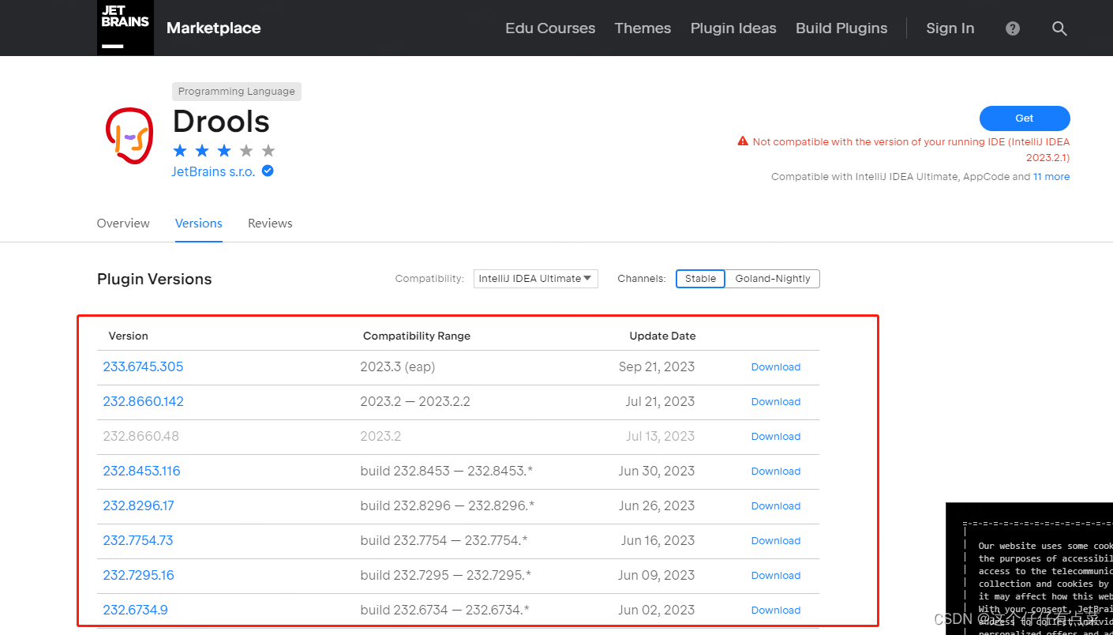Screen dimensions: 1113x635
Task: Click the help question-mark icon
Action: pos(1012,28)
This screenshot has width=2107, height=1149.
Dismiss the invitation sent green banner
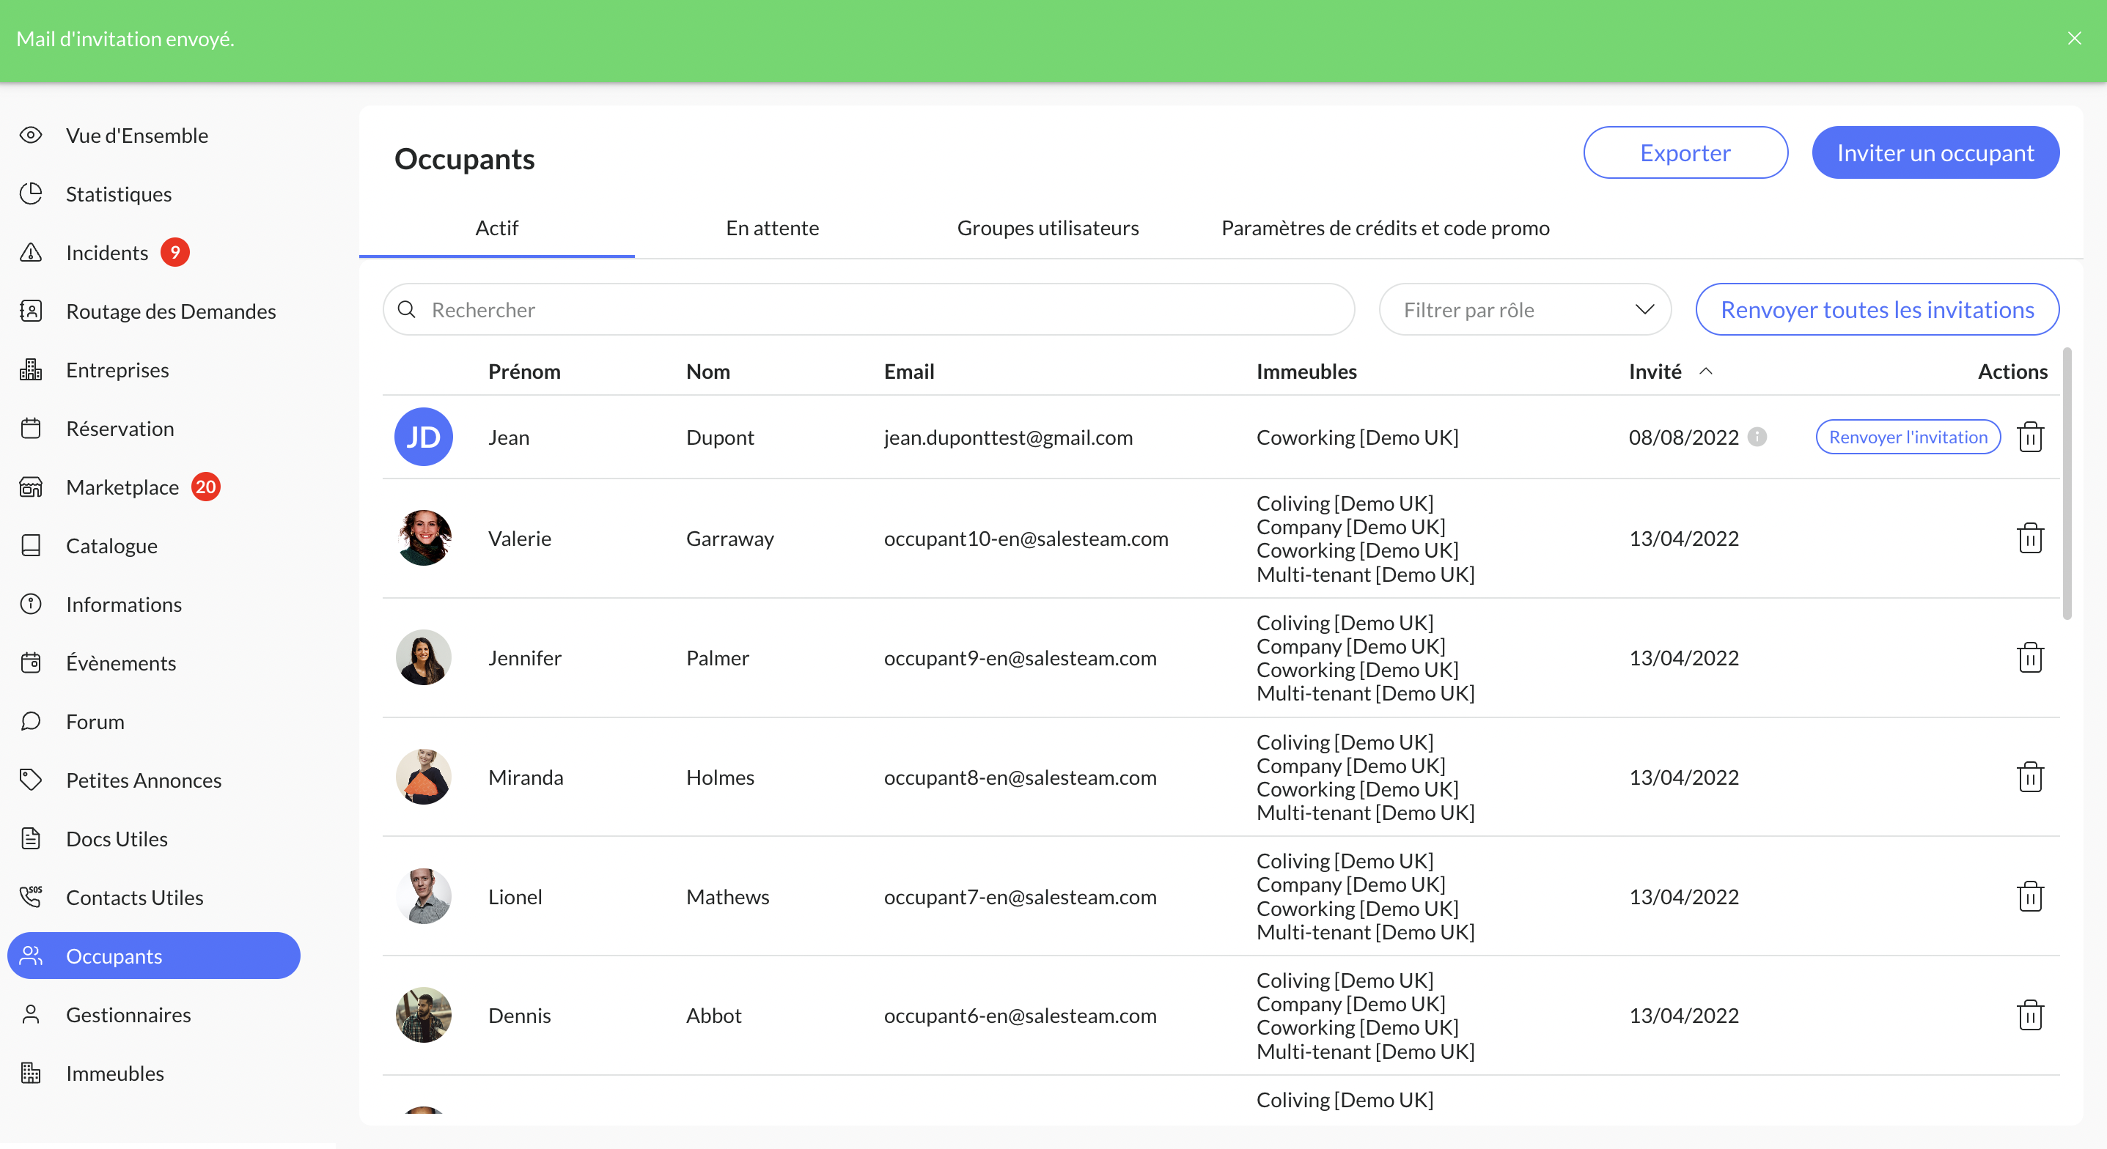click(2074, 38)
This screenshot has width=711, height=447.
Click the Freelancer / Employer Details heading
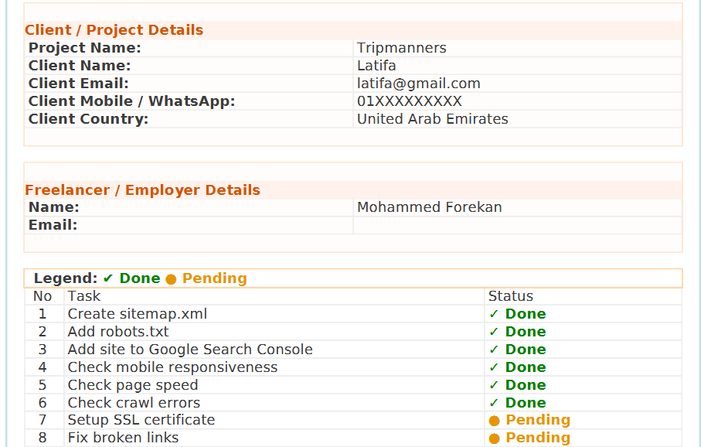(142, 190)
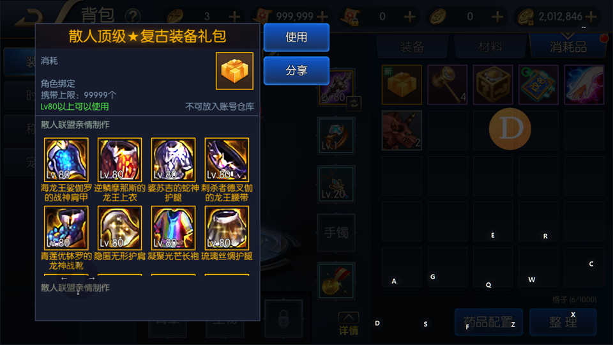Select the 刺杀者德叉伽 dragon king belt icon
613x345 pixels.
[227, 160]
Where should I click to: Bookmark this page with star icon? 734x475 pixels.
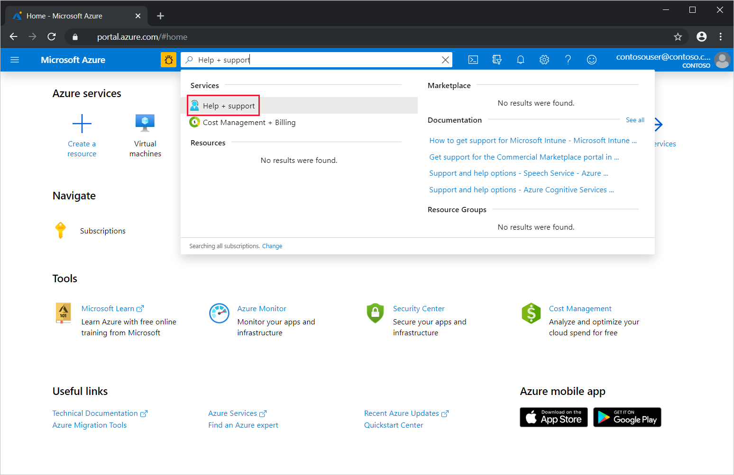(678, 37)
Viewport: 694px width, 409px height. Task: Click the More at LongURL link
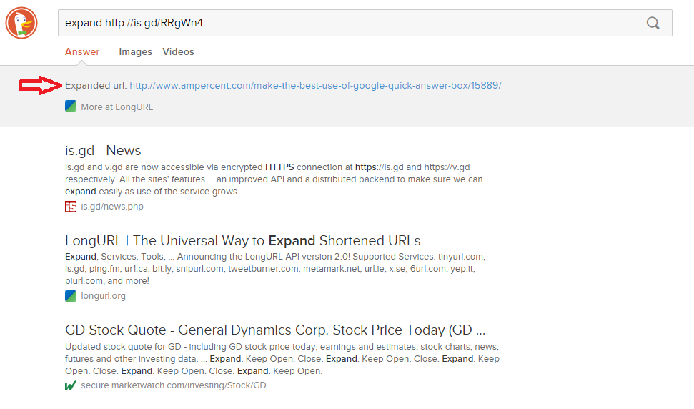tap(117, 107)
● ● ● ● ● ● ●
#### [Exercise]
Beginning with the line containing "This screenshot has width=711, height=447." and ending with the last line of the data, output those lines exactly and nothing more. Omit every picture.

#### [Response to the task]
This screenshot has width=711, height=447.
Click the Freelancer / Employer Details heading
(142, 190)
Select the 刺杀者德叉伽 dragon king belt icon
613x345 pixels.
[227, 160]
Where should I click to: Bookmark this page with star icon? 734x475 pixels.
(678, 37)
Viewport: 694px width, 409px height. Task: Click the More at LongURL link
tap(117, 107)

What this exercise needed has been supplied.